# EXERCISE PROMPT
Every line in the entries where "camera" is found should be copied.

Start of PROVIDED RECORDS

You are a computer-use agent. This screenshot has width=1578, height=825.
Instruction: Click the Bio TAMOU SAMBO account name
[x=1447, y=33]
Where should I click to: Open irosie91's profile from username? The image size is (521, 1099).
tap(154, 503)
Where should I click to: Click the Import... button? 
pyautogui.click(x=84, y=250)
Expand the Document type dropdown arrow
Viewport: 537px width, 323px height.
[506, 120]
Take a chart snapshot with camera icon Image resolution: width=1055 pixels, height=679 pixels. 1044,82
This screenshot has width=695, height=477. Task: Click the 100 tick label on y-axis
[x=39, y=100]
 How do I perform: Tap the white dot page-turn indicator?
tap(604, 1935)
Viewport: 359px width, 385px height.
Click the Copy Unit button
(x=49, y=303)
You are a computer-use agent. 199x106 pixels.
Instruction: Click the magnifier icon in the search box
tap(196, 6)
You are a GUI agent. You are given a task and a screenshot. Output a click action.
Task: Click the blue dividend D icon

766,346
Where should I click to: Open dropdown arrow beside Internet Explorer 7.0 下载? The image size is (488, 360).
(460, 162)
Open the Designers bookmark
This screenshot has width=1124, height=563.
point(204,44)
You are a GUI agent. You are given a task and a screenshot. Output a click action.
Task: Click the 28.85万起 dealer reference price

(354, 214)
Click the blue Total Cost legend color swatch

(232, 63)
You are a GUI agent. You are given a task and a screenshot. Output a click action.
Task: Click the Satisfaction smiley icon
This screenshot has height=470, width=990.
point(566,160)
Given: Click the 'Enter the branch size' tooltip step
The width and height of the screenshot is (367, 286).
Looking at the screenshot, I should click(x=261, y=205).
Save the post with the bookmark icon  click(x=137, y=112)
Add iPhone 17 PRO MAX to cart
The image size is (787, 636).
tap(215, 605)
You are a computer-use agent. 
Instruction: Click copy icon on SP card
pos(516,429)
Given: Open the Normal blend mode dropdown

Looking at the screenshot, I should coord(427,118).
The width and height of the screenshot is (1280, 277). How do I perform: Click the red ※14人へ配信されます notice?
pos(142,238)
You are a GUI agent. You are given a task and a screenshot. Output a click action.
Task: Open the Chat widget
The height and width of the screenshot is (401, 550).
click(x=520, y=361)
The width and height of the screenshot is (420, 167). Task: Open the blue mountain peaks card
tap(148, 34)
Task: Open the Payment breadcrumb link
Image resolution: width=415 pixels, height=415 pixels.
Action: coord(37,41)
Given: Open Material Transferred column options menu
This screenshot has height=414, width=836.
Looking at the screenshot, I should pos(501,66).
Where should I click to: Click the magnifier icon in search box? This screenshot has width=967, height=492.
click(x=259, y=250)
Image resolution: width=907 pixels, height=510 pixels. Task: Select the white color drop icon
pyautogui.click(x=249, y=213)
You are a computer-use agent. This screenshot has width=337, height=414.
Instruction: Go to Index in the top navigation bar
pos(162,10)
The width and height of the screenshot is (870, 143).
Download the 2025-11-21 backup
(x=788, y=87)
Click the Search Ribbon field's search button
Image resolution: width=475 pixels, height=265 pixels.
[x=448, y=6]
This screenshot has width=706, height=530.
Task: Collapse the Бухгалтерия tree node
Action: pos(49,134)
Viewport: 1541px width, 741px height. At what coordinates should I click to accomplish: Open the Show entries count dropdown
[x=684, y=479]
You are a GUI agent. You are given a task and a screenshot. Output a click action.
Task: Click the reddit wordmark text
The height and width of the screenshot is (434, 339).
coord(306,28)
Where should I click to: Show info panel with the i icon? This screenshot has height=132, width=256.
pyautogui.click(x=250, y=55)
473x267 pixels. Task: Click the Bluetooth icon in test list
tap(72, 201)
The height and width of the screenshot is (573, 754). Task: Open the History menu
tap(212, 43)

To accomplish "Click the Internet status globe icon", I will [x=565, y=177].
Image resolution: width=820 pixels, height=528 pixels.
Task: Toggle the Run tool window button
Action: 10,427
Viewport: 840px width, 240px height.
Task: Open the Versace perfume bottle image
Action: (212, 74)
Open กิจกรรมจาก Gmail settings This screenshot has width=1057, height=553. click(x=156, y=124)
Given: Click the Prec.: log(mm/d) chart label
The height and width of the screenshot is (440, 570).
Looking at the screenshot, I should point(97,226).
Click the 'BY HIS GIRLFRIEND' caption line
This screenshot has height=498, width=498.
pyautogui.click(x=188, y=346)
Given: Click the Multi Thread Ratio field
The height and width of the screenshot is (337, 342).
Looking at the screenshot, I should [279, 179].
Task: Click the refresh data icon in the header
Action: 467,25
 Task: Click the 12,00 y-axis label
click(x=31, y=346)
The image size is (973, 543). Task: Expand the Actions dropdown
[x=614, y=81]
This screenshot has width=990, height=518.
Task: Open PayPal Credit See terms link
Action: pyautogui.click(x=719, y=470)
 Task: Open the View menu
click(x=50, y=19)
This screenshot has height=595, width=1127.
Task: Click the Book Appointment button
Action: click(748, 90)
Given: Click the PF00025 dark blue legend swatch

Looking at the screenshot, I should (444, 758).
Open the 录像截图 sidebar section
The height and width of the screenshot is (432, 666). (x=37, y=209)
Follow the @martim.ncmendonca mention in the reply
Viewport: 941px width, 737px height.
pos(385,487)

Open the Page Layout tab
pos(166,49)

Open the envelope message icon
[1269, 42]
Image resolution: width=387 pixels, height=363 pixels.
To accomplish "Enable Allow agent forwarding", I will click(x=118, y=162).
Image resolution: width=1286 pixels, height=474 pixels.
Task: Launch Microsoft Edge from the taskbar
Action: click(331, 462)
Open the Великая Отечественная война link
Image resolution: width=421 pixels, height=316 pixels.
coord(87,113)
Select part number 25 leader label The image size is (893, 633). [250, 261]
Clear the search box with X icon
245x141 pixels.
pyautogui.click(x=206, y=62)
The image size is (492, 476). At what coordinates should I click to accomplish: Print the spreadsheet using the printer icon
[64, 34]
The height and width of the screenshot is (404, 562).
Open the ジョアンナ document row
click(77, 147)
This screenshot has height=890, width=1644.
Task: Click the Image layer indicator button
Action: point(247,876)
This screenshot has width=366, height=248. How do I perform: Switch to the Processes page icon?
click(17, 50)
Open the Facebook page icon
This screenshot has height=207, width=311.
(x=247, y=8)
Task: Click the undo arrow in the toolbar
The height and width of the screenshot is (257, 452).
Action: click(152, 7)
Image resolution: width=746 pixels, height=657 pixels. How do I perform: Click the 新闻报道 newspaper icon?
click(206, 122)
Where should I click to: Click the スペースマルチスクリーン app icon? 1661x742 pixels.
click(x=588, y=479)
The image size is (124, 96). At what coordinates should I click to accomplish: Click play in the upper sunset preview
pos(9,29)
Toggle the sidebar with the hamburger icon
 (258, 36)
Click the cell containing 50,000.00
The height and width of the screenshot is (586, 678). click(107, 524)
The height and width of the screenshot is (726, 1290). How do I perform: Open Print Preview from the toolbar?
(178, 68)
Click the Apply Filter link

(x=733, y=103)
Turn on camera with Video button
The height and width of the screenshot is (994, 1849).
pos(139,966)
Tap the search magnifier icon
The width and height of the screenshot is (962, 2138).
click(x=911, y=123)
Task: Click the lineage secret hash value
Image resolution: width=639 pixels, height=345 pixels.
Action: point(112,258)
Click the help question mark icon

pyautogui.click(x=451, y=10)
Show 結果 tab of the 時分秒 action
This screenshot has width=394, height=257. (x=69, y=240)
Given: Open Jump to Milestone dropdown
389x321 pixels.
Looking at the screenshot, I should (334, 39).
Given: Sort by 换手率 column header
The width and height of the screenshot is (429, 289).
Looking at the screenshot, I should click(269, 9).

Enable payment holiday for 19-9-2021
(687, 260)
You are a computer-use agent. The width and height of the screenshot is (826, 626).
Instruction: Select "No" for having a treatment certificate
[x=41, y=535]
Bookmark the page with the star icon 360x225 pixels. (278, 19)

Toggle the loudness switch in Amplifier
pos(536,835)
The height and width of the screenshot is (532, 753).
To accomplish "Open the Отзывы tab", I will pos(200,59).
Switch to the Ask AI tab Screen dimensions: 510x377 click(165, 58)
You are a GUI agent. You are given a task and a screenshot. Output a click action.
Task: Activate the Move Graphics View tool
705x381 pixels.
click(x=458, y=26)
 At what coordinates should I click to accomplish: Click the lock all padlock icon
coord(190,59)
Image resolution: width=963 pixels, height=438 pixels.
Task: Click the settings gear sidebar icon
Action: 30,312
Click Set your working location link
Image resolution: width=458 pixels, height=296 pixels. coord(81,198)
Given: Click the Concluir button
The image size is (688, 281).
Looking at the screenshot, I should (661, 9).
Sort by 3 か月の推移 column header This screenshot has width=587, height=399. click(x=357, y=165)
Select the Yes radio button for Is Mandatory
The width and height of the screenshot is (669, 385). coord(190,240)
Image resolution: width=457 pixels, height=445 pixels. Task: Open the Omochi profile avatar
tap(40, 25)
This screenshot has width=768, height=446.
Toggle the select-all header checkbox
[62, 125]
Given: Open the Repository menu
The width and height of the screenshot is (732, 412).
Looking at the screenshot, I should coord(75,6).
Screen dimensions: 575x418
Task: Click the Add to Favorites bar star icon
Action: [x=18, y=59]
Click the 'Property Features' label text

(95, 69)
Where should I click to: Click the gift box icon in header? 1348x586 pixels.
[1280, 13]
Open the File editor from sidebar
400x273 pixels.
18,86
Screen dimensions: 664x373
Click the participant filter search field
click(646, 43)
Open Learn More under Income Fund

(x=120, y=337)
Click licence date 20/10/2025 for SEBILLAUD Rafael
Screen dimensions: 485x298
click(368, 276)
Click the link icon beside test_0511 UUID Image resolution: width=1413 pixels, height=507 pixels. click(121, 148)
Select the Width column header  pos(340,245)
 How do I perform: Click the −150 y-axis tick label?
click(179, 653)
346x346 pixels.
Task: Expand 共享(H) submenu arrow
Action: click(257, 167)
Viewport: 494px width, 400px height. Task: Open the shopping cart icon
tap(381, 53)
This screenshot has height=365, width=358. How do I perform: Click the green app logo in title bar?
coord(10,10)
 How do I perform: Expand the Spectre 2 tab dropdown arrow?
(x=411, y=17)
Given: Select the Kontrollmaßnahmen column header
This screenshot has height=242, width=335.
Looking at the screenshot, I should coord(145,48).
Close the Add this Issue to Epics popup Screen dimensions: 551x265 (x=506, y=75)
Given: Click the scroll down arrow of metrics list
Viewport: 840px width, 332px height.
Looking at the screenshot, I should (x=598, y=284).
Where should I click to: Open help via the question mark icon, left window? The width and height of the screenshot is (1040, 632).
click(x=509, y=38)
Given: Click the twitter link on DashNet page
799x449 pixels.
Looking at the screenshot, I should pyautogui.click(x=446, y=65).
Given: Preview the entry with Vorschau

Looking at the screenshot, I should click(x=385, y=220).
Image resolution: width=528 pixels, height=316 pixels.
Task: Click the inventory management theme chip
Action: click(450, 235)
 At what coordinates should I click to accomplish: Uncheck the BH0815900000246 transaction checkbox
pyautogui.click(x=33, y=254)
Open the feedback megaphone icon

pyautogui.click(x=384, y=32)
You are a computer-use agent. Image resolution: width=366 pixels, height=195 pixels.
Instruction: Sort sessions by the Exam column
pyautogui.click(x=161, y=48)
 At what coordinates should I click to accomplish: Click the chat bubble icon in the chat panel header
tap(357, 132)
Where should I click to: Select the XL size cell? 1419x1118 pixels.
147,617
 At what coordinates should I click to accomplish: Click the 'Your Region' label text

End of PROVIDED RECORDS

# SOLUTION FOR THIS TASK
Take a chart snapshot with camera icon Image resolution: width=1055 pixels, height=679 pixels. 1044,82
Turn on camera with Video button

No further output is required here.